A nuestro alrededor, las noticias se precipitan y chisporrotean en las llamas de la actualidad: la dimisión de Esperanza Aguirre hace olvidar por un rato la tristura de la crisis; la muerte de Santiago Carrillo hace olvidar la dimisión de Aguirre y revuelve las aguas de la transición democrática y hasta de su papel en los episodios de Paracuellos; la carta del Rey se entremezcla con las reacciones de algunos nacionalistas catalanes en su deriva independentista; la sensación de que regresamos al pasado nos llega con el ‘recordatorio’ de Hezbolá y de otros radicales islámicos en relación a las caricaturas sobre Mahoma.
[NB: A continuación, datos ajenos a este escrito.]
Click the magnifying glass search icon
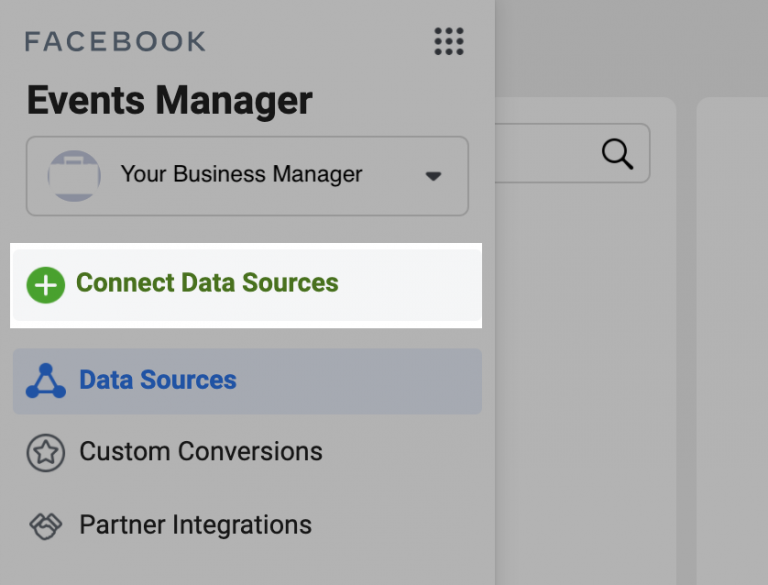Screen dimensions: 768x585 pos(617,154)
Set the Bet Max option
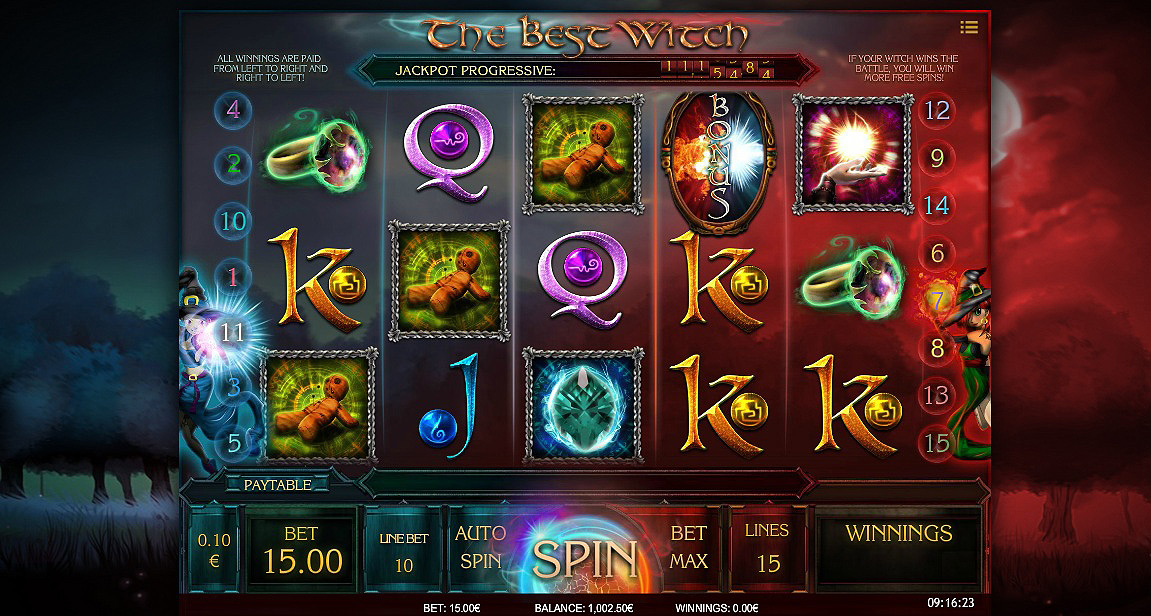The image size is (1151, 616). [x=688, y=548]
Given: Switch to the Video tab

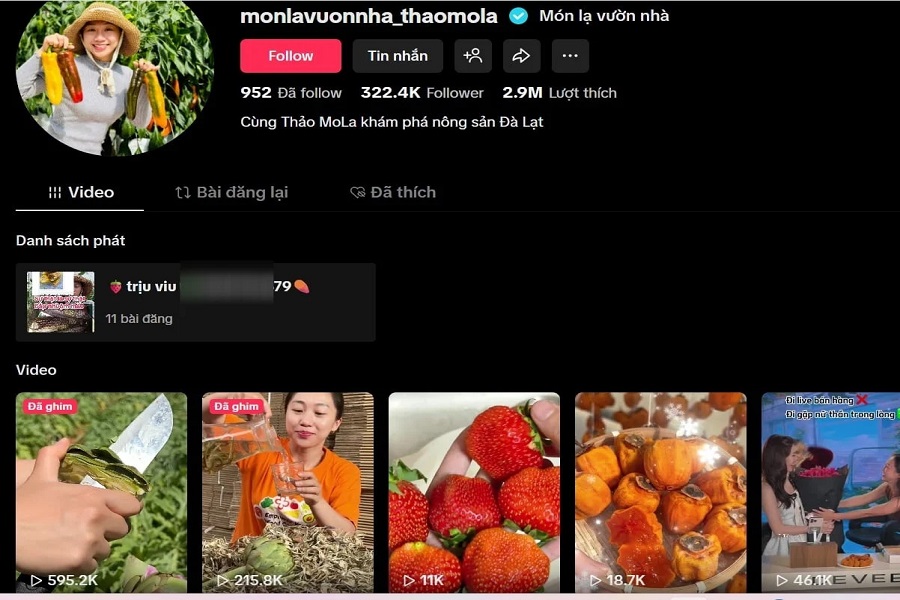Looking at the screenshot, I should coord(80,192).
El Real Madrid vuelve por donde solía y con su víctoria sobre el Manchester City tengo la sensación de que el tiempo de nuevo se detiene. Y hasta Sánchez Dragó, expuesto en el escaparate público de Internet como un padre maduro y poco pudibundo me parece una señal de que en el engranaje de los días se ha colado alguna pieza extraña y el mecanismo avanza a tirones.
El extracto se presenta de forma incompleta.